King moved to Jackson in 2004 with her then-boyfriend, now husband, Jona King. She’d grown up in Acton, Massachusetts, and her family hiked, camped, and backpacked in the Adirondack mountains.
Both Jess and Jona were working as hydrogeological technicians back East and wanted a change. They planned, as many people do, to come to Jackson for a single winter. During her interview at Jackson Hole Mountain Resort she said she knew how to ski—a bit of an exaggeration—but working at Corbet’s Cabin on top of the Jackson Hole Aerial Tram allowed her plenty of practice.
A year or so later King took a job at Rendezvous Engineering. One of her colleagues was a former search and rescue volunteer, and she became intrigued by the possibility of joining the group. He told her the most important skill volunteers needed was the ability to act as a good team member. King, who wasn’t previously sure if search and rescue was right for her, figured she could be a good team member, so she decided to give it a go.
“Jackson was a place I found a real home in, and the community really supported me,” she says. “I wanted to find a way to give back.”
In 2006, she applied to Teton County Search and Rescue and became an operational member in 2007. She moved into a position as coordinator in 2013, and was promoted to supervisor last year. In this role, she still trains and participates in rescues with volunteers, but she also works behind the scenes, coordinating with groups like ski patrol, or agencies like the U.S. Forest Service, as well as team members in charge of equipment and gear. King also helps coordinate trainings where team members learn rigging techniques and how to safely work with helicopters.

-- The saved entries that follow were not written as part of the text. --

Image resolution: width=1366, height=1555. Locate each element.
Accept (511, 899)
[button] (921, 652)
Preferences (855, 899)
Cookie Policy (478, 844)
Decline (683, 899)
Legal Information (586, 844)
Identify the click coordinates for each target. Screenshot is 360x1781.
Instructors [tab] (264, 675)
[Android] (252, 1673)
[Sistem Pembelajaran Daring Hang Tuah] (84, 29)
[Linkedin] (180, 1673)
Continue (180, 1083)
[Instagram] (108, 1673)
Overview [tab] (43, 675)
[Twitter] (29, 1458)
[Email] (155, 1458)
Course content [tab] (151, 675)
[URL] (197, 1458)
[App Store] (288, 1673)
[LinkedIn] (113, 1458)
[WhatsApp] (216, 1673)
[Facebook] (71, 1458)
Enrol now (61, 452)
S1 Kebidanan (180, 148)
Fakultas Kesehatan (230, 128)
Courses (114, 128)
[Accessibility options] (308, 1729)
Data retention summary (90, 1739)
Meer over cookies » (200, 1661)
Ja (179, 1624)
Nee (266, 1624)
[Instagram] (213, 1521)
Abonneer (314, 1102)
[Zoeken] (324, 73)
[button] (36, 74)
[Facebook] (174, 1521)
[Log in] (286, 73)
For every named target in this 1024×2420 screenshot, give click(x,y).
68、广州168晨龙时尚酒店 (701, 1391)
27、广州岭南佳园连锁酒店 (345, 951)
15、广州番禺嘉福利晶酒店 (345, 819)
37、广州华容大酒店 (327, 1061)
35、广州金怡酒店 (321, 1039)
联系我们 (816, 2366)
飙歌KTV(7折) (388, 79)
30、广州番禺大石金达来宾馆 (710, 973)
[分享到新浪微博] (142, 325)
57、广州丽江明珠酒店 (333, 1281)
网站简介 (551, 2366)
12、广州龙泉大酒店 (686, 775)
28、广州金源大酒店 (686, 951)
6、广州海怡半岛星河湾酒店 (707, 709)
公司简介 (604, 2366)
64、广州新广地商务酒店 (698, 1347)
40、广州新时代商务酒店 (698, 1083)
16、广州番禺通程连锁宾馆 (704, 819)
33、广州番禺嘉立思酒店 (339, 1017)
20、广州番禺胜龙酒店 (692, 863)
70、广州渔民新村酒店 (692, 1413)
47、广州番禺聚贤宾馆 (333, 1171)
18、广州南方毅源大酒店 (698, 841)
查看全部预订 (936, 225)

“I help make sure we are ready to rescue 24/7,” she says. And the rescues come year-round—up to 100 per year.
In the winter and spring there are avalanches and skiing accidents. Summer brings mountain bike crashes, hiking and paragliding injuries, and river rescues, while fall involves searching for lost hunters and people injured after being thrown from horses.
According to King, the most important part of the team’s success is the synergy of its members.
“You can’t get a rescue done if you can’t work together,” she says.